● **Extracted text**
Remember the Osprey? These guys?
Well, I borrowed them to a good friend & coworker last week. He's a good fellow when it comes to how he treats his & his friend's possessions. While I definitely don't think he had them dimed, tonight his receiver went bzzzt with a puff of smoke. Closer inspection revealed some burn marks on a part of the PCB that had FR-CH silk-screened. Ooof.
He said today at work that it had been acting kinda funny over the weekend--the receiver kept powering off. I never really thought of these speakers as a low impedance load to trigger amp protection, so we collectively wondered if the amp were dirty, and this was thermal protection. His cat DOES like to sit on top of it. But before he had a chance to open it up for cleaning, it gave up the ghost. Turns out it wasn't even that dusty inside.
He's got (or had) the Denon x3700. I've got the x3800--so the next revision, but with an amp section that Amir@ASR measured to behave a lot like the x3700. I can tell you that I have most certainly run these speakers in my living room at 95dB at the listening position for 10+ minutes at a time. Like a rented mule, I'm saying, and my Denon never batted an eye.
Here's the impedance sweep I took shortly before I tossed them in the car and headed to InDIYana last year. See anything that freaks you out?
Comments
No solid state amplifier worth it's salt should have a problem with that load. No amplifier should fail because it was driven hard (it should go into protection mode).

● **Given task A**
Edit the records from their start through the line containing "Zoeken is located at coordinates (1002, 34).", replacing "Find the location of" with "Locate" and leaving everything else unchanged.

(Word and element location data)
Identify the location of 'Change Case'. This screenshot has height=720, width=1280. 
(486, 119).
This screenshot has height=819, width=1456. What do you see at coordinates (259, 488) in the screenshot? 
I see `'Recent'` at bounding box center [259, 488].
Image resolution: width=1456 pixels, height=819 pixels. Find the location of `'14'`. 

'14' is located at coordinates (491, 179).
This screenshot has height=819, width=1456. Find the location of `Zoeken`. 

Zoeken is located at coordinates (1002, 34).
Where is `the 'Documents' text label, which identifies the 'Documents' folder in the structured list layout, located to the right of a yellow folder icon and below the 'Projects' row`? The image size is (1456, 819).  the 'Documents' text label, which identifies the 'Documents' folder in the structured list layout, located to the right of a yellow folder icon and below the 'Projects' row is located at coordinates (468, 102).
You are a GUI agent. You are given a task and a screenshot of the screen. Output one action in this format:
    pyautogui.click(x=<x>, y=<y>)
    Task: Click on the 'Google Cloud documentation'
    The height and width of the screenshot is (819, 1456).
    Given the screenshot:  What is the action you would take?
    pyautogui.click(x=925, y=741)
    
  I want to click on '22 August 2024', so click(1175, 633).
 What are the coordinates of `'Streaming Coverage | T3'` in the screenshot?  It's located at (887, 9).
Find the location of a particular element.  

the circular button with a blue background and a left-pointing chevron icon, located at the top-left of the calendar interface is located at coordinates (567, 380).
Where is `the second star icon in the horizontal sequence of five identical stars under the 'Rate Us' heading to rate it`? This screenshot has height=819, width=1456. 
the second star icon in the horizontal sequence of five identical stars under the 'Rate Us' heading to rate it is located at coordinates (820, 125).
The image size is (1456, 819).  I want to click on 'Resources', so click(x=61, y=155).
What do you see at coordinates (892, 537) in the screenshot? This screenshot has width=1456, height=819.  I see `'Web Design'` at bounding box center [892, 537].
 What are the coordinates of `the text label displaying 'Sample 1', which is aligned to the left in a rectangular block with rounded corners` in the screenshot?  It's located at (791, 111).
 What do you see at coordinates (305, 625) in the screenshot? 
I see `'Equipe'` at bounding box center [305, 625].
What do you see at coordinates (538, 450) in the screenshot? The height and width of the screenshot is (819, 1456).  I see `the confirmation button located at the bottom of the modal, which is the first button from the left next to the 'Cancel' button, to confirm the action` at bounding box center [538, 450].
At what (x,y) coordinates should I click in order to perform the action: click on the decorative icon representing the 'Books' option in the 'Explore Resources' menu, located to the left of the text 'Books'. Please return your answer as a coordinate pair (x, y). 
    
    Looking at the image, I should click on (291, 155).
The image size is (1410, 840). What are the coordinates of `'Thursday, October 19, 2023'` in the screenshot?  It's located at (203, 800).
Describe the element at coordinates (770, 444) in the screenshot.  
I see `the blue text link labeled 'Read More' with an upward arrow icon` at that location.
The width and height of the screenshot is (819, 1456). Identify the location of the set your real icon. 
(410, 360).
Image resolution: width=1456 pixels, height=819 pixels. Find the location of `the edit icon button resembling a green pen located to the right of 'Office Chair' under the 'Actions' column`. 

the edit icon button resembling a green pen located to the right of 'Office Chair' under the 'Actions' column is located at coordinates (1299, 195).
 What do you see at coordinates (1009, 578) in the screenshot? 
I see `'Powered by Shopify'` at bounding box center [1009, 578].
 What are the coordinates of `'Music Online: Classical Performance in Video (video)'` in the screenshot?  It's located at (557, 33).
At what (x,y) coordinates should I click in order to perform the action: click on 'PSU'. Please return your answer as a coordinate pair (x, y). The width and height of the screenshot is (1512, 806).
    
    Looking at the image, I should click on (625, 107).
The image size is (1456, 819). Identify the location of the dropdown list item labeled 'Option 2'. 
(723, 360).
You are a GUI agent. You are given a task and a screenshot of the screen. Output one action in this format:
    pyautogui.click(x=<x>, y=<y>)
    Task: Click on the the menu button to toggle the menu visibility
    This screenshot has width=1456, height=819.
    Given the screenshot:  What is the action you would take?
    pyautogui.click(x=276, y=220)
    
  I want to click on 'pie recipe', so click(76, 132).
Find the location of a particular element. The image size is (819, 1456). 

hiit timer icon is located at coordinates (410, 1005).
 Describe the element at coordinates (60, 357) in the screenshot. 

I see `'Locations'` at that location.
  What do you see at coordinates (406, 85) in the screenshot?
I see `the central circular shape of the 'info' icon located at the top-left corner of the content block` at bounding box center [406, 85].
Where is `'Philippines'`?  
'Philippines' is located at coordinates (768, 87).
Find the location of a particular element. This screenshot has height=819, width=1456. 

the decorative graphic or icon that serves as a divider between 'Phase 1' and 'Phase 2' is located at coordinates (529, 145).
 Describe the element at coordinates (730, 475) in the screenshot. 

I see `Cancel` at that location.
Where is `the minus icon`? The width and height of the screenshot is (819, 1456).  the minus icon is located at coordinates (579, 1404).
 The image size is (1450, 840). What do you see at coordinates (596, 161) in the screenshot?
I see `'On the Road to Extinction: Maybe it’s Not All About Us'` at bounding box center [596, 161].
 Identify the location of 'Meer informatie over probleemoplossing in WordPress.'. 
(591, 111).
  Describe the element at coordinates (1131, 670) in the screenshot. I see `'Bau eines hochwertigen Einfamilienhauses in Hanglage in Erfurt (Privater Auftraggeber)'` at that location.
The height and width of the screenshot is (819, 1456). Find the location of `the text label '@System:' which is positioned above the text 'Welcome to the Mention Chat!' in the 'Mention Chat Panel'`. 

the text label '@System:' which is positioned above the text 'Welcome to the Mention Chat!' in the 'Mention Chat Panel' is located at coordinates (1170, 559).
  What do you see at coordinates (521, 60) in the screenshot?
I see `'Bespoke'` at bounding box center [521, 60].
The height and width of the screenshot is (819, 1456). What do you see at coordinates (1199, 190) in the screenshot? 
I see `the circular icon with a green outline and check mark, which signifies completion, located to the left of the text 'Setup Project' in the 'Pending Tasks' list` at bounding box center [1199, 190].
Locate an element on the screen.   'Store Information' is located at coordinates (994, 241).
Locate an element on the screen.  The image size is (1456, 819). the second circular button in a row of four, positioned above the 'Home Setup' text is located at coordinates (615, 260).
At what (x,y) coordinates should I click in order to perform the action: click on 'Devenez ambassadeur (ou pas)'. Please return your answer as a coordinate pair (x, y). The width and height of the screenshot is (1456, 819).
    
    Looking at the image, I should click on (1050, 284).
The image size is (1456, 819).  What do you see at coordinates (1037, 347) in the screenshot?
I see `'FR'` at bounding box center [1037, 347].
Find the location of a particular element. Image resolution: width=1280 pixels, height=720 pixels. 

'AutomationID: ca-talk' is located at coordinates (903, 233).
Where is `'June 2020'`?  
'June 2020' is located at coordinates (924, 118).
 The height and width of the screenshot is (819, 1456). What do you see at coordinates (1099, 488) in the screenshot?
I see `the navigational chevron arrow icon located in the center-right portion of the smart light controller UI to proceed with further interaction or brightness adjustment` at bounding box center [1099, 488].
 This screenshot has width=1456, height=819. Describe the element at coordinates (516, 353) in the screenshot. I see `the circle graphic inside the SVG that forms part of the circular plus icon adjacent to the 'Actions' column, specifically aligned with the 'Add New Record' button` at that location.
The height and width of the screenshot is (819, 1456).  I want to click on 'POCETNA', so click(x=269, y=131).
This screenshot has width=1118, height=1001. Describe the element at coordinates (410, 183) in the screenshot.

● **Given task B**
In the post about the Osprey speakers, which receiver model did the friend who borrowed them have?

● **Full output A**
Identify the location of 'Change Case'. This screenshot has height=720, width=1280. 
(486, 119).
This screenshot has height=819, width=1456. What do you see at coordinates (259, 488) in the screenshot? 
I see `'Recent'` at bounding box center [259, 488].
Image resolution: width=1456 pixels, height=819 pixels. Locate `'14'`. 

'14' is located at coordinates (491, 179).
This screenshot has height=819, width=1456. Locate `Zoeken`. 

Zoeken is located at coordinates (1002, 34).

● **Full output B**
The Denon x3700.